You may call a thing something that it isn't, but that changes nothing of what it is. 

You can say the sky is purple, but it does not change because you speak, it cannot change colors.  Even if you were to reinvent the labels of the colors to our own language where in yourspeak purple =blue, it would not change the color of the sky.  You can speak your mind into agreement, but not your existence to change.  There is no time in between for God.  His will can be perfect truly.  His reaction to our failure can be so perfect that it is indistinguishable to His first option.  He can have perfection.
We demand out constraints of 'carrying out' principle to God.  Foolish enough to think that we must believe something into existence because it is not without our agreement.  God spoke into void and there was light. He did not open his eyes. He did not name what was into words that we can explain as light. 

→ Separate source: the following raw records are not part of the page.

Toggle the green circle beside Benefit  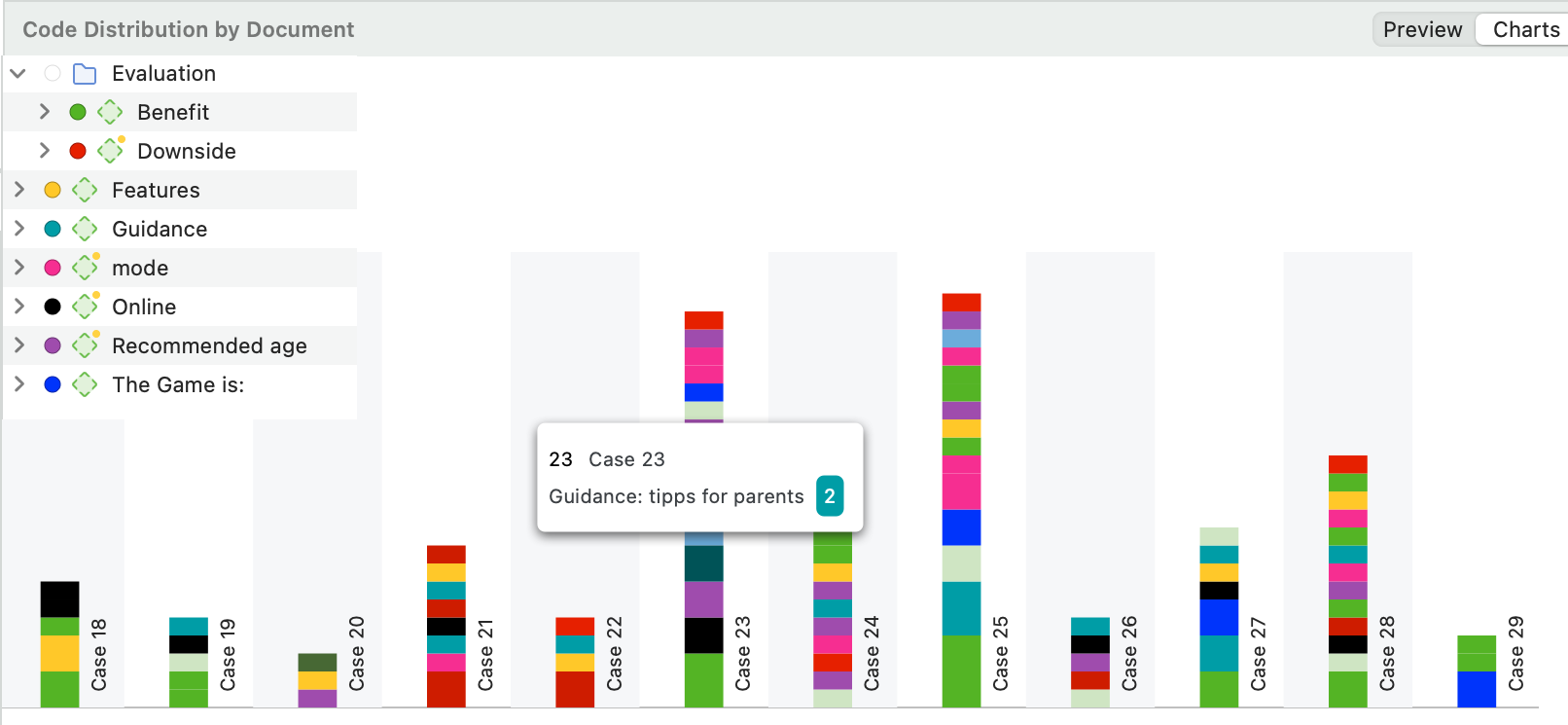pos(78,113)
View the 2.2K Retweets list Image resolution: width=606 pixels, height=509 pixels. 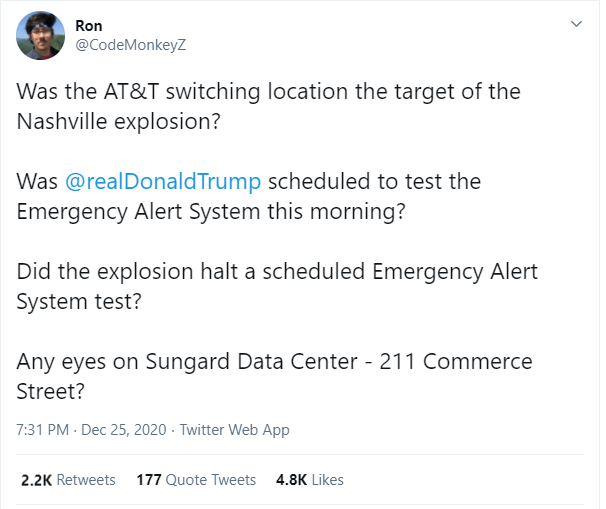tap(68, 480)
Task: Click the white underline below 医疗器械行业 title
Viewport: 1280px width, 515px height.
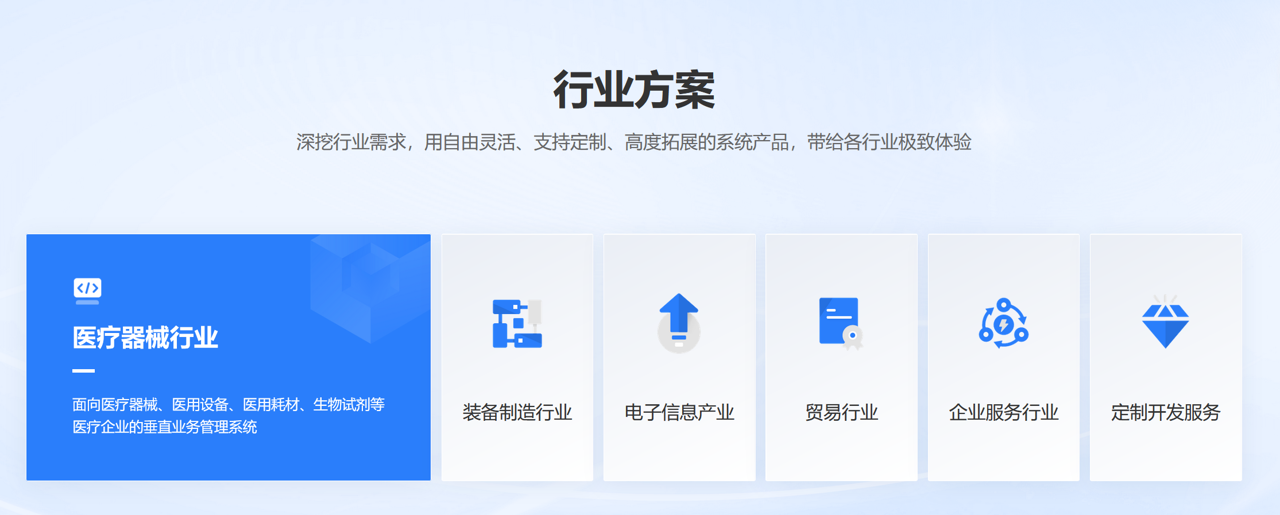Action: (84, 371)
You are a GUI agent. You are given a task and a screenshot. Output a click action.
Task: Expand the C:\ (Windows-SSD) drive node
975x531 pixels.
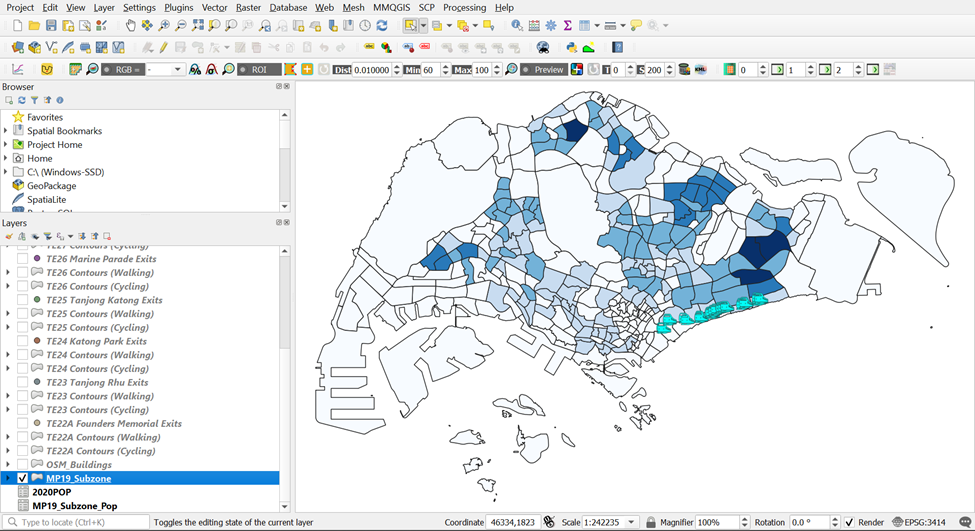6,172
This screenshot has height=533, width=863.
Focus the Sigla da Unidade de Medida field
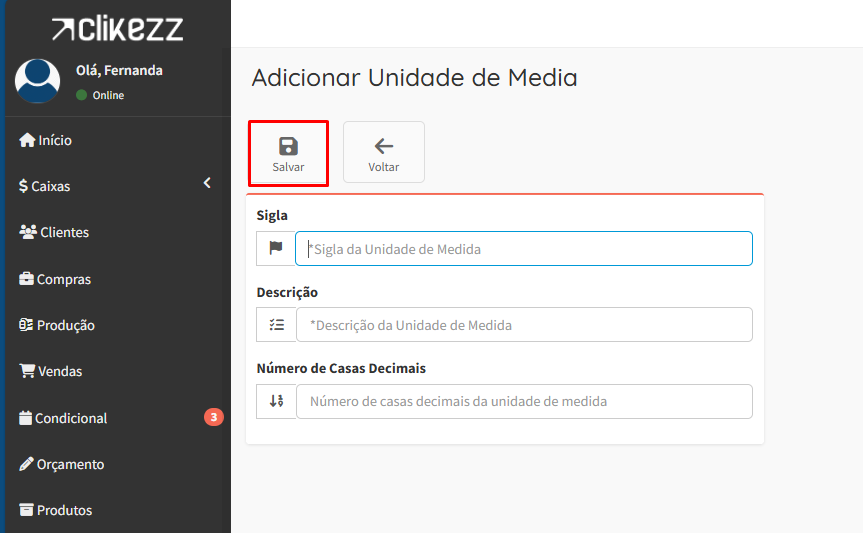click(523, 249)
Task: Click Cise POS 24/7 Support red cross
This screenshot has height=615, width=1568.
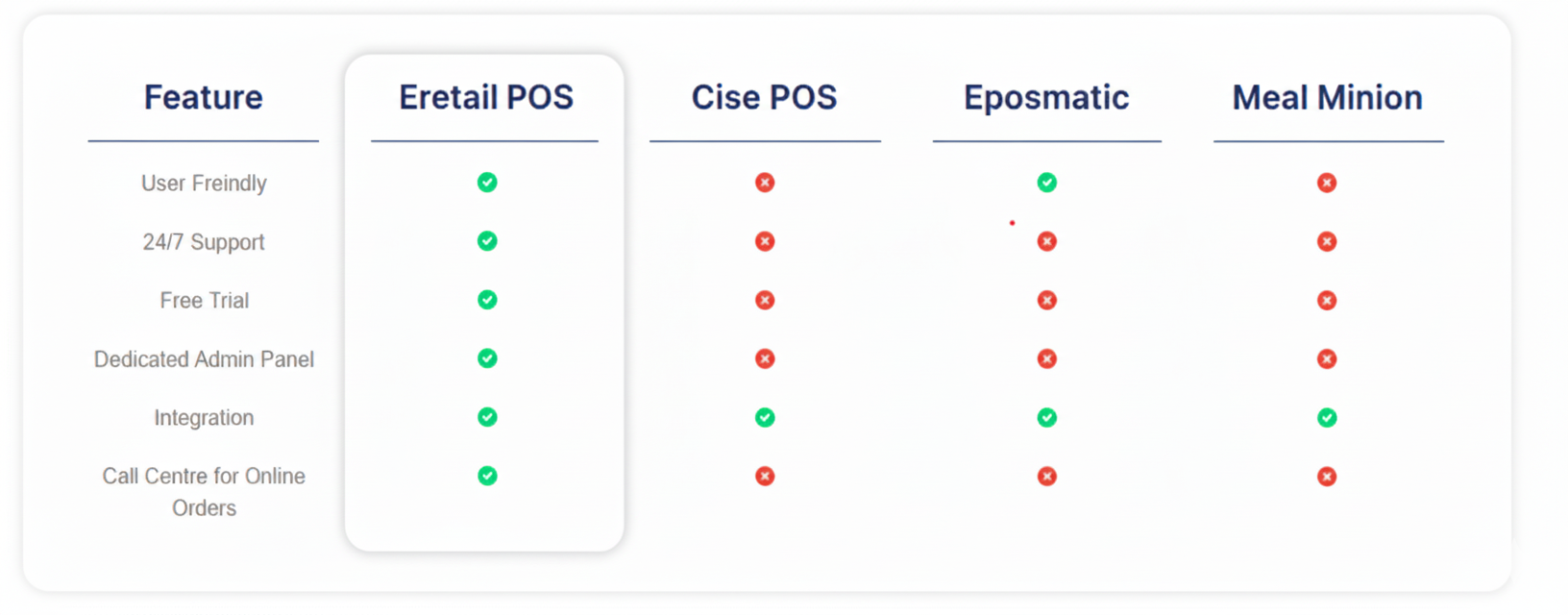Action: [765, 241]
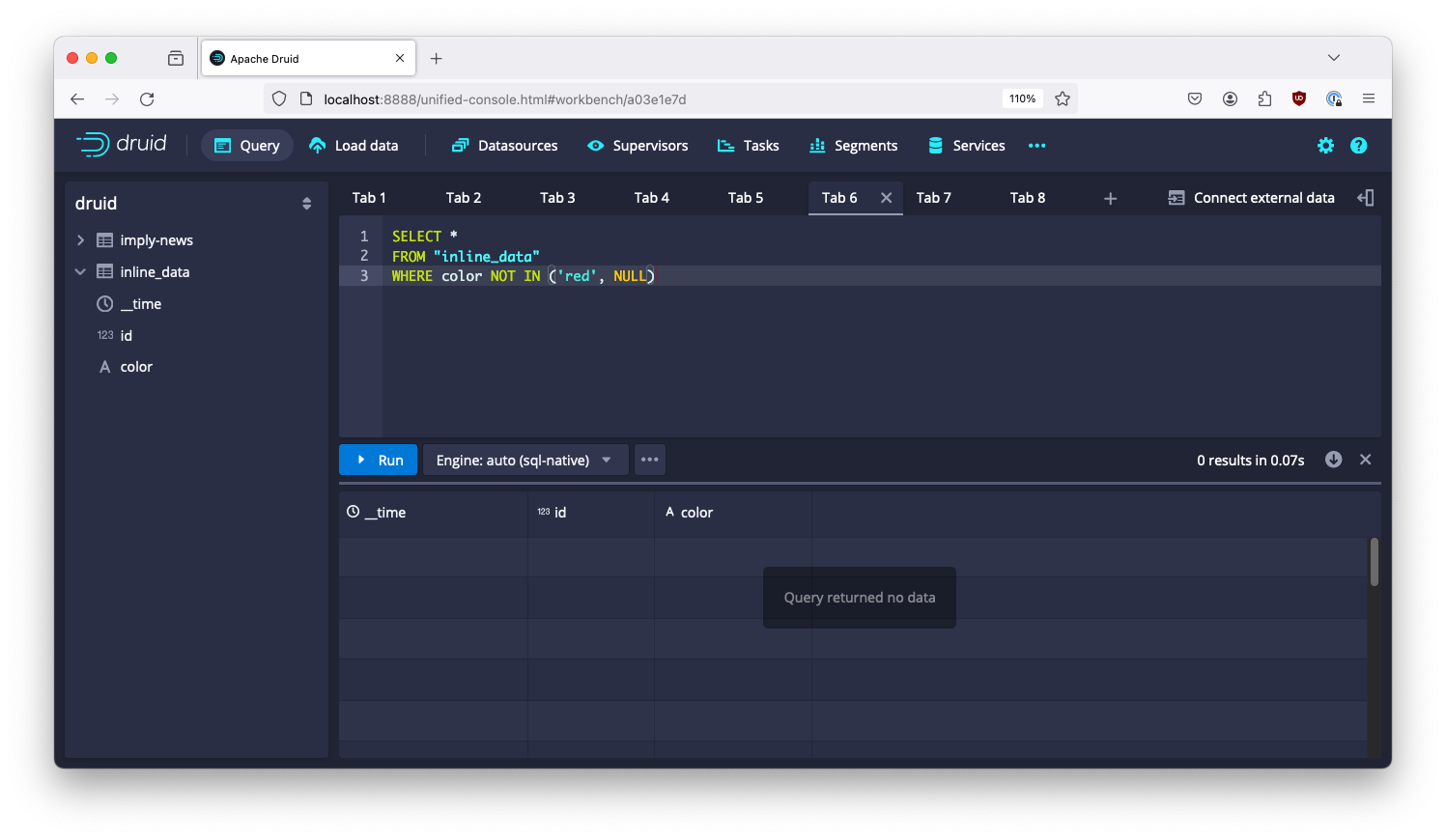Open a new query tab with plus
The width and height of the screenshot is (1446, 840).
click(x=1110, y=197)
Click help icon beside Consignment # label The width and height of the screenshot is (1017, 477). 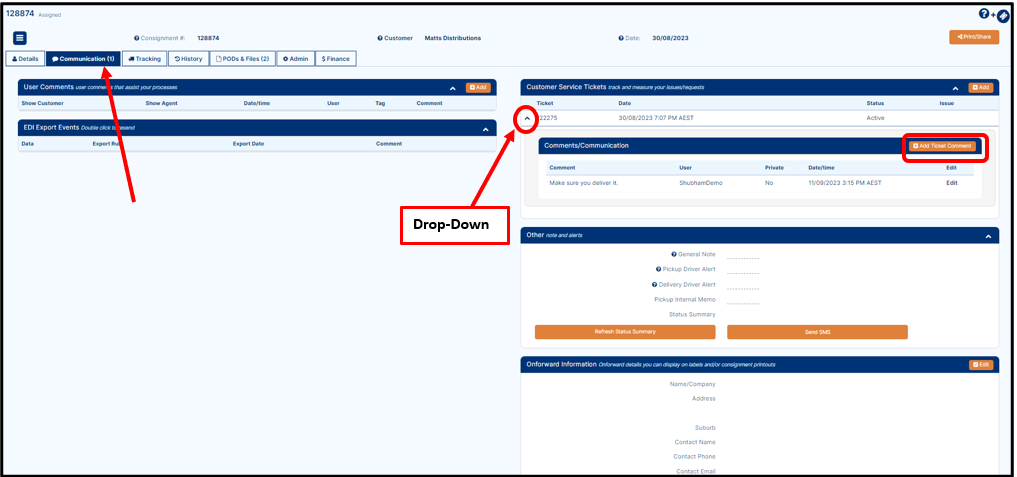(x=136, y=38)
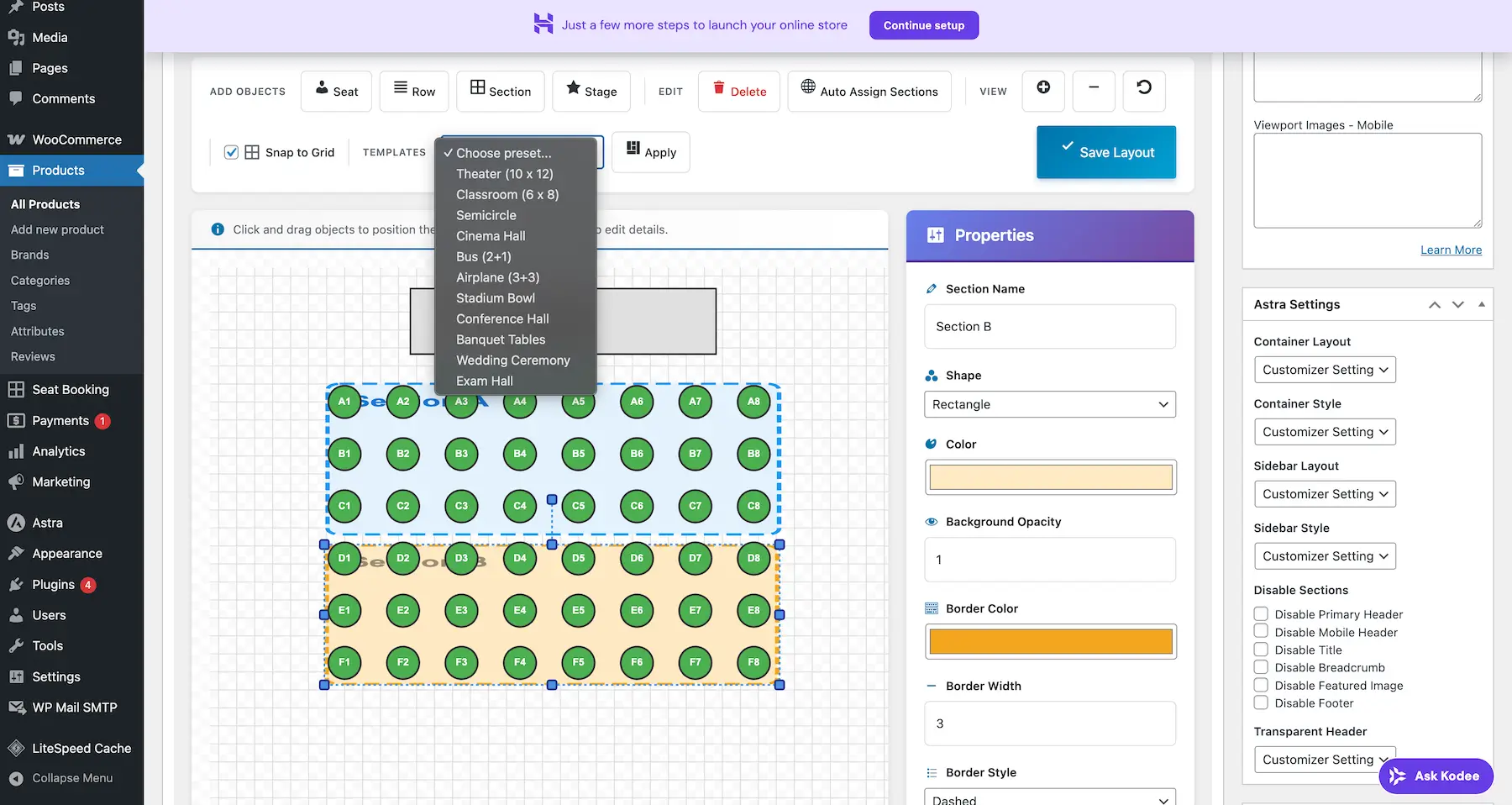Reset the view with rotate icon
Image resolution: width=1512 pixels, height=805 pixels.
[x=1143, y=88]
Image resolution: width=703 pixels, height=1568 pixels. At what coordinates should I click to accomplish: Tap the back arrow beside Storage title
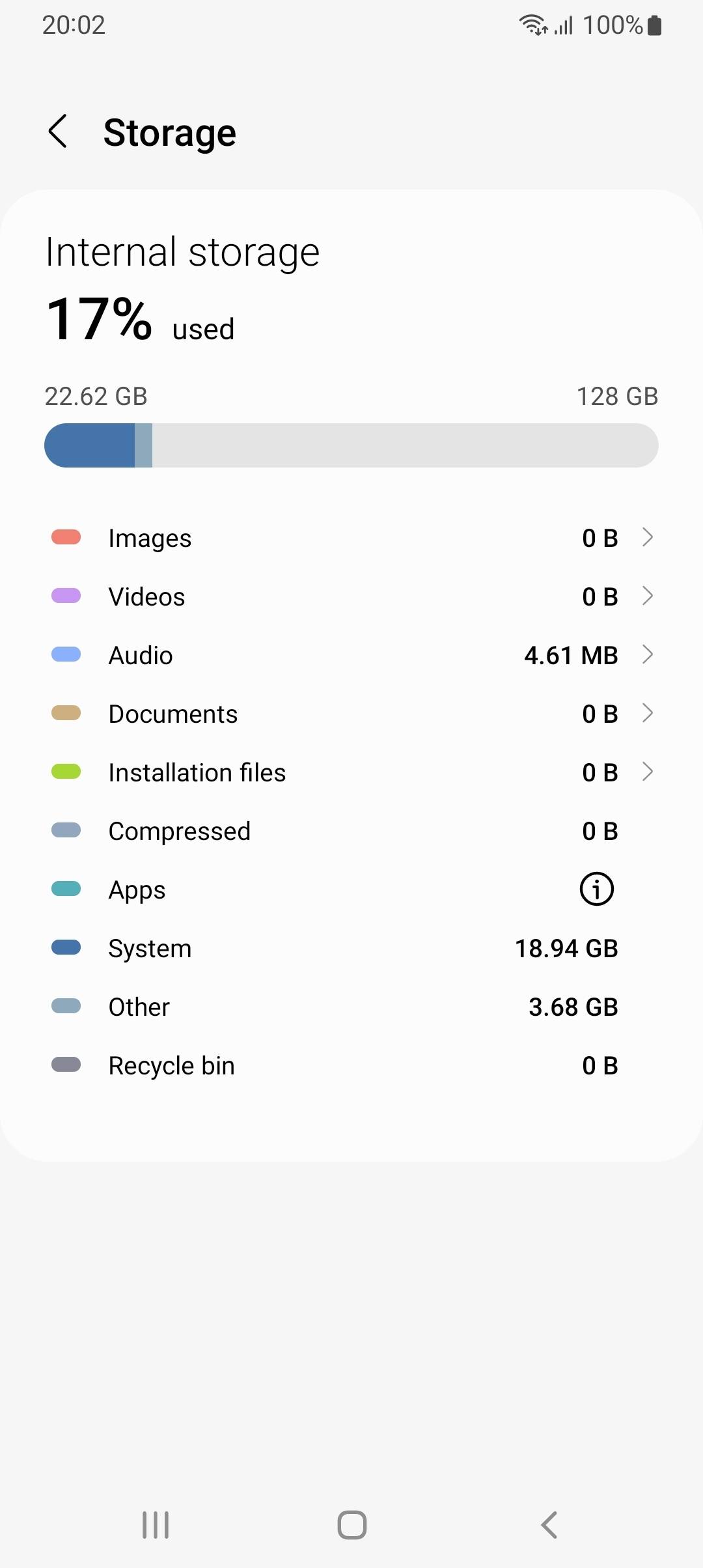pyautogui.click(x=59, y=132)
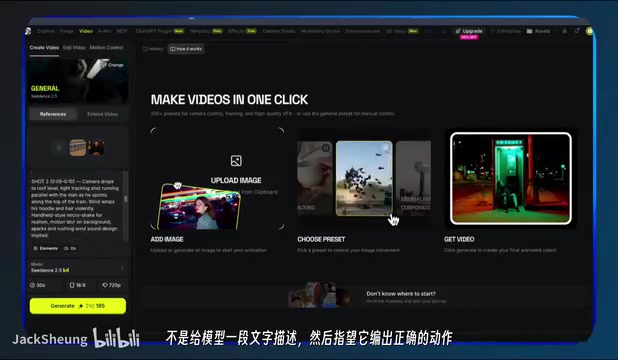Click the Elements icon under the prompt

click(35, 248)

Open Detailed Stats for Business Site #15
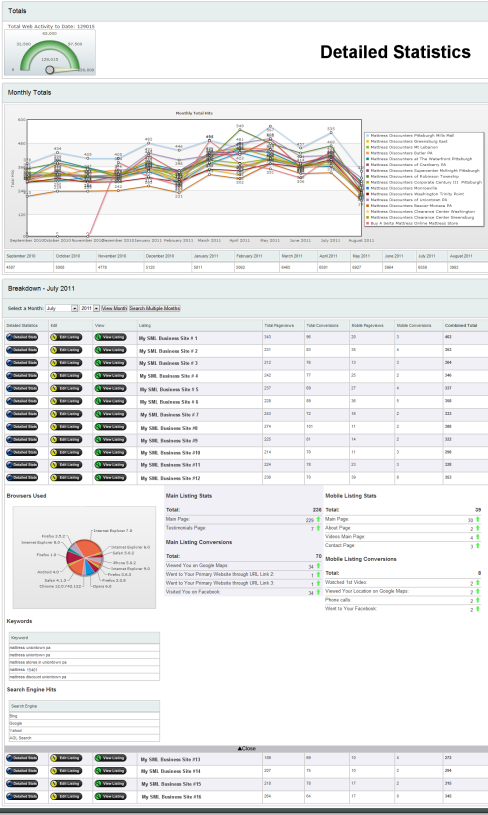[22, 783]
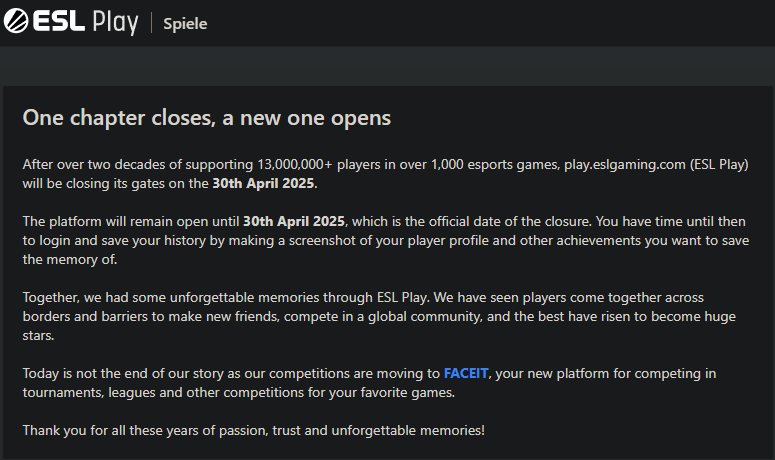
Task: Click the heading One chapter closes
Action: 207,118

There was nothing, and then there was. 
(The Opening of the Bible- Scene One.)


For some this is something we can ‘get’, but it does not end.  God keeps speaking.  This book is about a redefined existence, not a redefined dictionary, or a redefined perspective.  A reality spoken.  It is the unity of causality and cause.

And so He makes male and female.
Human and equal. 
Beautiful. Good.
We were made 'very good.'
And then, we effed it up...
And then, we get this curse...

Unto the woman he said,"I will greatly multiply your sorrow and your conception; in sorrow you shall bring forth children; and your desire shall be to your husband, and he shall rule over you."

What a strange curse.  So so so taken for granted as immovable fate.  That we, must obey as the good-children. That (gladly) we must punish the woman as man finds himself punished in his work, we find ourselves so endowed to bring God's word into being.  Because while He spoke us into being surely He cannot bring this curse about. 

And this is the causality of sin.  That we are both the curse and the cursed locked in a spiral downward, into entropy we inflict just as we are afflicted.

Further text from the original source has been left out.